🤖 AI Summary
Hybrid Language Models (HLMs) suffer from excessive communication overhead and resource waste due to large-language models (LLMs) verifying high-confidence tokens generated by small-language models (SLMs). To address this, we propose a communication-efficient HLM framework: the SLM generates candidate tokens locally and selectively uploads only truncated vocabulary distributions—when prediction uncertainty (measured by entropy or confidence) exceeds a theoretically derived optimal threshold—for LLM verification. We establish, for the first time, a strong correlation between SLM uncertainty and LLM rejection probability, enabling opportunistic and compression-aware transmission. Our method integrates dynamic vocabulary truncation, theory-driven threshold optimization, and an end-to-cloud collaborative verification mechanism.
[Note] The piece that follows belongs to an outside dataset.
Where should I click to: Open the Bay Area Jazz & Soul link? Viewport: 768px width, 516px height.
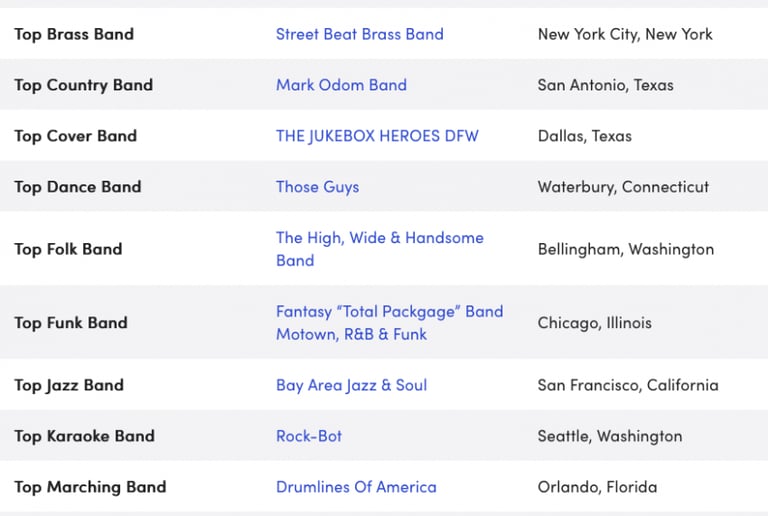(351, 386)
Experiments show that, compared to standard HLMs, our approach achieves a 206× improvement in token throughput, skips 74.8% of transmissions, attains a 97.4% vocabulary compression rate, and maintains 97.4% accuracy.
📝 Abstract
To support emerging language-based applications using dispersed and heterogeneous computing resources, the hybrid language model (HLM) offers a promising architecture, where an on-device small language model (SLM) generates draft tokens that are validated and corrected by a remote large language model (LLM). However, the original HLM suffers from substantial communication overhead, as the LLM requires the SLM to upload the full vocabulary distribution for each token. Moreover, both communication and computation resources are wasted when the LLM validates tokens that are highly likely to be accepted. To overcome these limitations, we propose communication-efficient and uncertainty-aware HLM (CU-HLM). In CU-HLM, the SLM transmits truncated vocabulary distributions only when its output uncertainty is high. We validate the feasibility of this opportunistic transmission by discovering a strong correlation between SLM's uncertainty and LLM's rejection probability. Furthermore, we theoretically derive optimal uncertainty thresholds and optimal vocabulary truncation strategies. Simulation results show that, compared to standard HLM, CU-HLM achieves up to 206$ imes$ higher token throughput by skipping 74.8% transmissions with 97.4% vocabulary compression, while maintaining 97.4% accuracy.